[Excerpt from a dataset]
<<<<

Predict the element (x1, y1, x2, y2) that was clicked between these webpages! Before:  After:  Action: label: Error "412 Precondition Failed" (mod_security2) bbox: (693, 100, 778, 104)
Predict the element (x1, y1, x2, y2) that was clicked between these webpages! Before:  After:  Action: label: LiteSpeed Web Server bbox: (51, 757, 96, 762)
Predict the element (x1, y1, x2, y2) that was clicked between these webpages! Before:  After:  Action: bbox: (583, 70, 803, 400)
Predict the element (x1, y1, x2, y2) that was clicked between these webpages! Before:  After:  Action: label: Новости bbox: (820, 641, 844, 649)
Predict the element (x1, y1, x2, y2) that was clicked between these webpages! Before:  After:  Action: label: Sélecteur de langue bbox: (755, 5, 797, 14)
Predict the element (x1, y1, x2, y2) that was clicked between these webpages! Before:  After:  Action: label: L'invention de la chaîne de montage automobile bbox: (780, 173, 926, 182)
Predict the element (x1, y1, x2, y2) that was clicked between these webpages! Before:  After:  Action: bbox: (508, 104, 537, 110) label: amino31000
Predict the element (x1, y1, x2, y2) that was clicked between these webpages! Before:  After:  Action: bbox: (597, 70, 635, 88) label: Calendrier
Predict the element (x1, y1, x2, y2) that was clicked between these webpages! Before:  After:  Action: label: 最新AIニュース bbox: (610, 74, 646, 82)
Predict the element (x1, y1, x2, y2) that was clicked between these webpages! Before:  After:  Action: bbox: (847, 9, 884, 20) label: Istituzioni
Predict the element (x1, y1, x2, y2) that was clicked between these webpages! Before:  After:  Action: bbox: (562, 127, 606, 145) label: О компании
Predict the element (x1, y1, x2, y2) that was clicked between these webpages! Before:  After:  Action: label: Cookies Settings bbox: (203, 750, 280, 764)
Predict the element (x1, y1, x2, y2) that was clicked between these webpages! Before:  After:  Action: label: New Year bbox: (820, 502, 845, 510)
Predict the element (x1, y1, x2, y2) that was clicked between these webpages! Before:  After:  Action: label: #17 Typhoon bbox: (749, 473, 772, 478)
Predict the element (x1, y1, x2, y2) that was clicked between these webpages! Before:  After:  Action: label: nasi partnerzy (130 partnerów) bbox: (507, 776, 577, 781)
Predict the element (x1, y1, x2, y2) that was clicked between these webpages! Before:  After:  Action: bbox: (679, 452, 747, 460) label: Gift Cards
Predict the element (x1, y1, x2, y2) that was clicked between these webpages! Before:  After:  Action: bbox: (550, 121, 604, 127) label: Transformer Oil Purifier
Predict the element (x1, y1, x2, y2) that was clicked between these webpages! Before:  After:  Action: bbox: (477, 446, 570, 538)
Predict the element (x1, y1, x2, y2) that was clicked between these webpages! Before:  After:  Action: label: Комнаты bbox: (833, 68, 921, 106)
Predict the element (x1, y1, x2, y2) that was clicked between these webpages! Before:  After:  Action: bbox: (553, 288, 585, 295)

>>>>

=== REQUEST ===
Rewrite the items above as a numbered list with no blank lines between entries.

=== THE RESULT ===
1. Predict the element (x1, y1, x2, y2) that was clicked between these webpages! Before:  After:  Action: label: Error "412 Precondition Failed" (mod_security2) bbox: (693, 100, 778, 104)
2. Predict the element (x1, y1, x2, y2) that was clicked between these webpages! Before:  After:  Action: label: LiteSpeed Web Server bbox: (51, 757, 96, 762)
3. Predict the element (x1, y1, x2, y2) that was clicked between these webpages! Before:  After:  Action: bbox: (583, 70, 803, 400)
4. Predict the element (x1, y1, x2, y2) that was clicked between these webpages! Before:  After:  Action: label: Новости bbox: (820, 641, 844, 649)
5. Predict the element (x1, y1, x2, y2) that was clicked between these webpages! Before:  After:  Action: label: Sélecteur de langue bbox: (755, 5, 797, 14)
6. Predict the element (x1, y1, x2, y2) that was clicked between these webpages! Before:  After:  Action: label: L'invention de la chaîne de montage automobile bbox: (780, 173, 926, 182)
7. Predict the element (x1, y1, x2, y2) that was clicked between these webpages! Before:  After:  Action: bbox: (508, 104, 537, 110) label: amino31000
8. Predict the element (x1, y1, x2, y2) that was clicked between these webpages! Before:  After:  Action: bbox: (597, 70, 635, 88) label: Calendrier
9. Predict the element (x1, y1, x2, y2) that was clicked between these webpages! Before:  After:  Action: label: 最新AIニュース bbox: (610, 74, 646, 82)
10. Predict the element (x1, y1, x2, y2) that was clicked between these webpages! Before:  After:  Action: bbox: (847, 9, 884, 20) label: Istituzioni
11. Predict the element (x1, y1, x2, y2) that was clicked between these webpages! Before:  After:  Action: bbox: (562, 127, 606, 145) label: О компании
12. Predict the element (x1, y1, x2, y2) that was clicked between these webpages! Before:  After:  Action: label: Cookies Settings bbox: (203, 750, 280, 764)
13. Predict the element (x1, y1, x2, y2) that was clicked between these webpages! Before:  After:  Action: label: New Year bbox: (820, 502, 845, 510)
14. Predict the element (x1, y1, x2, y2) that was clicked between these webpages! Before:  After:  Action: label: #17 Typhoon bbox: (749, 473, 772, 478)
15. Predict the element (x1, y1, x2, y2) that was clicked between these webpages! Before:  After:  Action: label: nasi partnerzy (130 partnerów) bbox: (507, 776, 577, 781)
16. Predict the element (x1, y1, x2, y2) that was clicked between these webpages! Before:  After:  Action: bbox: (679, 452, 747, 460) label: Gift Cards
17. Predict the element (x1, y1, x2, y2) that was clicked between these webpages! Before:  After:  Action: bbox: (550, 121, 604, 127) label: Transformer Oil Purifier
18. Predict the element (x1, y1, x2, y2) that was clicked between these webpages! Before:  After:  Action: bbox: (477, 446, 570, 538)
19. Predict the element (x1, y1, x2, y2) that was clicked between these webpages! Before:  After:  Action: label: Комнаты bbox: (833, 68, 921, 106)
20. Predict the element (x1, y1, x2, y2) that was clicked between these webpages! Before:  After:  Action: bbox: (553, 288, 585, 295)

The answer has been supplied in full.